I hadn’t yet encountered Star Trek, the words “To boldly go where no man has been before” yet they resonated with me through all of these adventures.
Then in my final year at school, the BIG attempt. To put men on the moon.
The moon, so close we can see features on it, so far we hadn’t managed to get there yet.
For us that fateful evening, the radio reports on what was happening. The words “The Eagle has landed” first intimations that men would walk on another body in the universe. Oh how thrilling. Then the crackly report of Niel Armstrongs words “One small step for man, one large step for mankind” to me THE most romantic words of my lifetime.
Later on the news at the drive-in, seeing the men in spacesuits hopping along over the moon’s surface, their oh-so-large heads because of their helmets making them seem almost non-human.
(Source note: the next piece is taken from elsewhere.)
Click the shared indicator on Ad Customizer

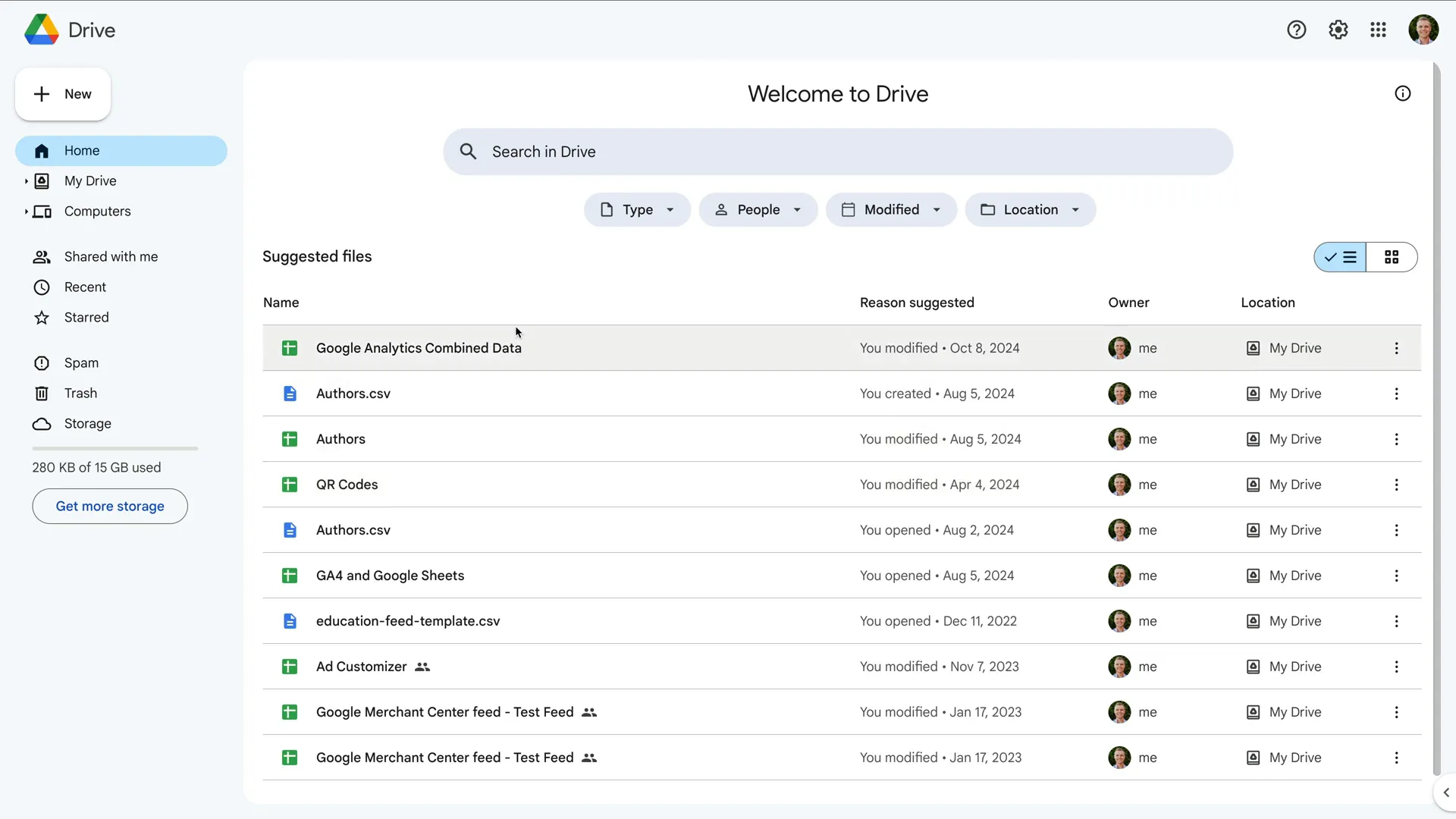(423, 667)
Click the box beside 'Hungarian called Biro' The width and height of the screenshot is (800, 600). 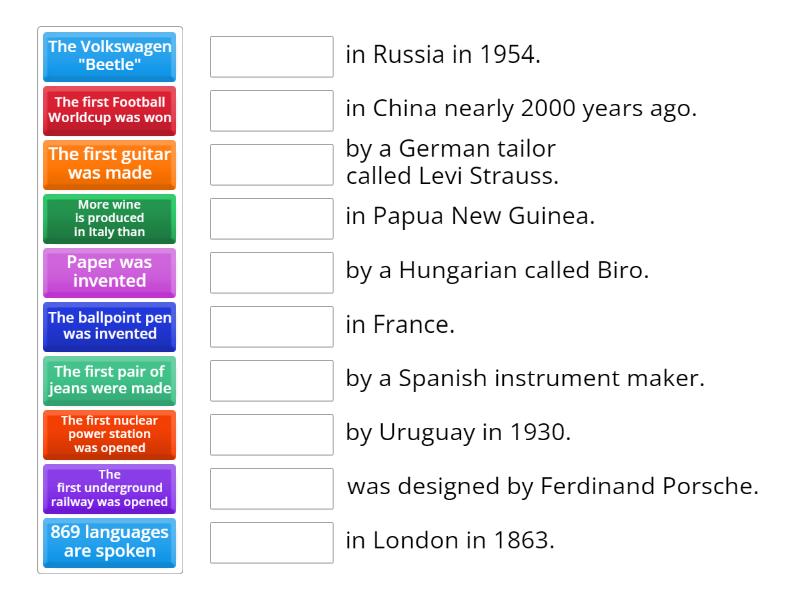[270, 273]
I was entranced.
Then men landed again on the moon, in a different place and again went hopping all over, picking up bits of rock to bring home, as I had collected sea-shells as a child to remind me of holidays in places quite different from home.
Then we stopped going to the moon. A sort of been-there-done-it mood settled on mankind.
But still they remain on the moon. Those footprints. Evidence that once there were men who landed there, walked about in leaps and bounds because the gravity let us do so. With insufficient atmosphere to create breezes and winds to smooth them away, there they will remain , silent reminders of man’s first steps somewhere other than Earth, until the actions of large and small particles hitting the moon obliterates them.
I wonder, will we have left human footprints on another planet by the time those footprints have faded to nothing?